UM

今日のレッスンで、最大の収穫は高音発声を進展させる糸口が見つかったこと。
ハミングで発声をすると、良い音程で軽く6点Cまで行けた。
本人も自覚あり。

しかし、母音に変換すると、とたんに喉に力みが出て、喉っぽい声になる。
これは、日本語の母音発声意識が強すぎる証拠。
彼女のようなタイプは、軟口蓋を上げ過ぎないで、母音とハミングの中間的な感覚をよく覚えておくこと。

平たく言えば、声楽における母音発声の場合、日本語のアイウエオをすっかり忘れてしまうくらいでちょうど良いということ。
特に高音発声においては、母音発声する意識と高音発声が上手く行く感覚との、バランス、すり合わせがとても重要になるということである。

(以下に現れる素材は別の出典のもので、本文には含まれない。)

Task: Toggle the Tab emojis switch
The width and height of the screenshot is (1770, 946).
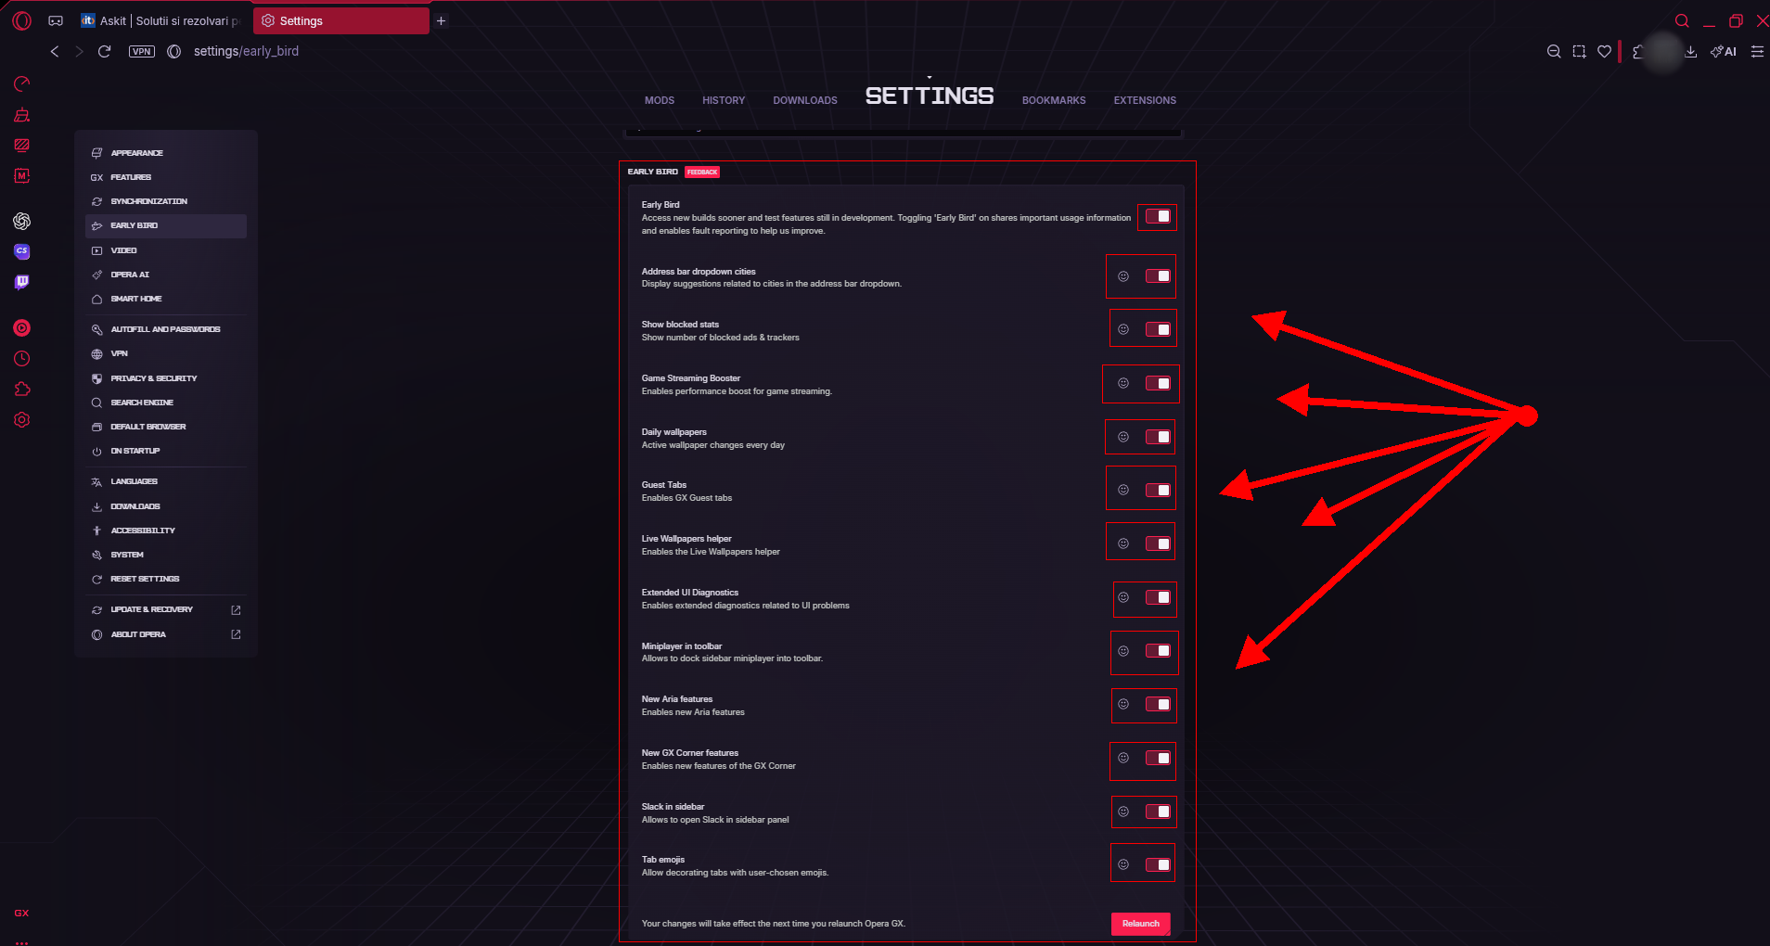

ヘンデルのメサイアから、Rejoice greately
長いメリスマは、ブレスを入れるが、なるべく1回だけにすること。
中間部は、単調に転調するので、声質に気を配ること。

バッハのロ短調ミサのソプラノアリア。
譜読みに終始したが、音域が広くないので苦労はなさそう。

SNM

フォーレの「マンドリン」
単母音でメロディを歌う練習に徹した。
彼女の声は、フォーレのメロディに良く合っている。
声質と、音程感とでもいおうか。
フランス語の読みを練習。

ビゼーの真珠とりからレイラのアリア「いつかのような暗い夜に」
こちらも、単母音で練習。

発声だが、やや喉に頼っている感が、姿勢から見て取れる。
しかし、上手いなというか、彼女の肉体的個性なのか?音程感の良い声で、喉っぽさは感じない。
絶妙なバランスというか。

ただ、真の意味で高音発声に必要な頭声発声のフォームを覚えることで、じつは中低音のピッチの良さや声の響の集まりも
良くなるだろう。
単に表現として暗い明るい、というレベルではなく。

AC
サン・サーンスの「サムソンとデリラ」から「愛よかよわい私に力をかして」
メゾのアリアらしいアリア。
オーケストラで聴きたいものだ。

発声練習でやった姿勢の矯正と、お腹の使い方で、声は変わることが良くわかった。
一番変わるポイントが、5点Cから換声点辺りにかけての声。
この辺りで、良い意味で声が前に来ない傾向が、良い感じ。
後ろを通って響いてくる感じの声にすこしなって来ていた。

一方、長年苦労した低音の発声が、ようやくアルトらしい声が聞かれるようになった点。
これは大きい。
ただ、地声に変えるだけなのと、ミックスした響きになるかどうか?

このアリアで一番感じるのは、口奥の拡げ具合。
彼女の歌声は、この部分がどうやら無意識で、ほとんど拡げない発声になっている。
喉で力まないで、この口奥の拡げ具合で、声の響きを出すように。
いわば「共鳴」といっても良いだろう。
下あごを良く降ろすことと、発音の際には軟口蓋も良く上がっていること。
下あごが下がるだけ、軟口蓋も上がる、という感覚。

フォーレの「優しき唄」は、3番までを取り上げることにした。
結局、オペラアリアだから、ということではない、前述の口腔の共鳴のさせ方。
メゾソプラノというよりは、アルトという声にこだわってみると、彼女に限っては、共鳴はとても重要ではないだろうか?
それだけ、大きな口腔の容積を持っているわけで、その容積を活かした声の響きを得るほうが、彼女の持ち声の良さが際立つと思うから。
それは、声楽というジャンルにおける美意識に依るが。